Kanzler: J. Swedenborg, Verwaltungsrat,

aufgrund des schriftlichen Verfahrens und auf die mündliche Verhandlung vom 17. Januar 2007,

nach Anhörung der Schlussanträge des Generalanwalts in der Sitzung vom 22. März 2007

folgendes

Urteil

 

Entscheidungsgründe

1 Mit ihrer Klage beantragt die Kommission der Europäischen Gemeinschaften, festzustellen, dass die Italienische Republik gegen ihre Verpflichtungen aus der Richtlinie 75/442/EWG des Rates vom 15. Juli 1975 über Abfälle (ABl. L 194, S. 39) in der durch die Richtlinie 91/156/EWG des Rates vom 18. März 1991 (ABl. L 78, S. 32) geänderten Fassung (im Folgenden: Richtlinie) verstoßen hat, soweit Art. 10 des Gesetzes Nr. 93 vom 23. März 2001 über Umweltvorschriften (GURI Nr. 79 vom 4. April 2001, im Folgenden: Gesetz Nr. 93/2001) und Art. 1 Abs. 17 und 19 des Gesetzes Nr. 443 vom 21. Dezember 2001 über die Befugnisübertragung an die Regierung im Bereich Infrastrukturen und Anlagen der strategischen Produktion sowie weitere Maßnahmen zur Wiederankurbelung der Produktionstätigkeiten (Supplemento ordinario zu GURI Nr. 299 vom 27. Dezember 2001, im Folgenden: Gesetz Nr. 443/2001) Erd- und Gesteinsaushub, der dazu bestimmt ist, für Geländeverfüllungen, Auffüllungen, Aufschüttungen oder als Granulat tatsächlich wiederverwendet zu werden – mit Ausnahme von Material von verunreinigten Standorten oder aus Sanierungen mit einem Verunreinigungsgrad oberhalb der in den geltenden Vorschriften festgelegten Zulässigkeitsgrenzen –, von der nationalen Regelung über Abfälle ausnehmen.

Rechtlicher Rahmen

Gemeinschaftsrecht

2 Nach Art. 1 Buchst. a und c der Richtlinie bedeutet im Sinne der Richtlinie:

„a) ‚Abfall’: alle Stoffe oder Gegenstände, die unter die in Anhang I aufgeführten Gruppen fallen und deren sich ihr Besitzer entledigt, entledigen will oder entledigen muss.

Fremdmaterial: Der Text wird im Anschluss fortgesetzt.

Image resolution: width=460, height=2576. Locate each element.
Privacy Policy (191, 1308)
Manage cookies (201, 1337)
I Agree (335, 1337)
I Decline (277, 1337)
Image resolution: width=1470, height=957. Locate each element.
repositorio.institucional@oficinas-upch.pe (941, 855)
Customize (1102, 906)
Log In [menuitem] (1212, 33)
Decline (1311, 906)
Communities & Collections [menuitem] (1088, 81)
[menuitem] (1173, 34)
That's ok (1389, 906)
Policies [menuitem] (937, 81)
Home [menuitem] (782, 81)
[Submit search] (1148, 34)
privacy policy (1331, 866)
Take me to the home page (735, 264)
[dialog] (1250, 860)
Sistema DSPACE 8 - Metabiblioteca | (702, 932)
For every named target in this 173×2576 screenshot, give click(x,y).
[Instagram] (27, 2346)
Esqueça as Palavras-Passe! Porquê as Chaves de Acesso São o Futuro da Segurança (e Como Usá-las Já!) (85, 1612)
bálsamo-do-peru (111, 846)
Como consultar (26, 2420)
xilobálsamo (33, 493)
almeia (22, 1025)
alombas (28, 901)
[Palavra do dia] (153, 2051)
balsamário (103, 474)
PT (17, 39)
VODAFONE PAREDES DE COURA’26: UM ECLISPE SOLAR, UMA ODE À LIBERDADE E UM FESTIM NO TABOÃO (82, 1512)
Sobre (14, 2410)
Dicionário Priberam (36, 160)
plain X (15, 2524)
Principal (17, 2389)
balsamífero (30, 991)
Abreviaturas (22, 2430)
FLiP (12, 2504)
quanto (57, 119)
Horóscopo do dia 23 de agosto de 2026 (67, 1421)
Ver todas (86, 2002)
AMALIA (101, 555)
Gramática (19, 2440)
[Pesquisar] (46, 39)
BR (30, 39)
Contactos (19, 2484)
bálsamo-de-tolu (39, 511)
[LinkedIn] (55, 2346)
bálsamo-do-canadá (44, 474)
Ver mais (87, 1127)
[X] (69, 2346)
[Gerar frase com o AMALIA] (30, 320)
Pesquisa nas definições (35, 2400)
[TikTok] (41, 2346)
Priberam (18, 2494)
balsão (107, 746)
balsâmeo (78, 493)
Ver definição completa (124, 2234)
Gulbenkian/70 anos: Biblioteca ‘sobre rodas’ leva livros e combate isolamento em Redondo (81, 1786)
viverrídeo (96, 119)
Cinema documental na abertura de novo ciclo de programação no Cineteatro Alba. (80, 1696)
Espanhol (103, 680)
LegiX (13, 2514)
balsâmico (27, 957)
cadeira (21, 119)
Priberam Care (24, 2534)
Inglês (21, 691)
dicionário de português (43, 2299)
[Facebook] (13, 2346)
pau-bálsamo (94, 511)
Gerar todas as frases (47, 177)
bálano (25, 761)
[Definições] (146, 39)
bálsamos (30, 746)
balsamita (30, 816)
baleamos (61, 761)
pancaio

Die Kommission erstellt nach dem Verfahren des Artikels 18 spätestens zum 1. April 1993 ein Verzeichnis der unter die Abfallgruppen in Anhang I fallenden Abfälle. Dieses Verzeichnis wird regelmäßig überprüft und erforderlichenfalls nach demselben Verfahren überarbeitet;

c) ‚Besitzer’: der Erzeuger der Abfälle oder die natürliche oder juristische Person, in deren Besitz sich die Abfälle befinden”.

3 In Art. 1 Buchst. e und f der Richtlinie sind die Begriffe „Beseitigung” und „Verwertung” jeweils definiert als alle in Anhang II A bzw. Anhang II B der Richtlinie aufgeführten Verfahren.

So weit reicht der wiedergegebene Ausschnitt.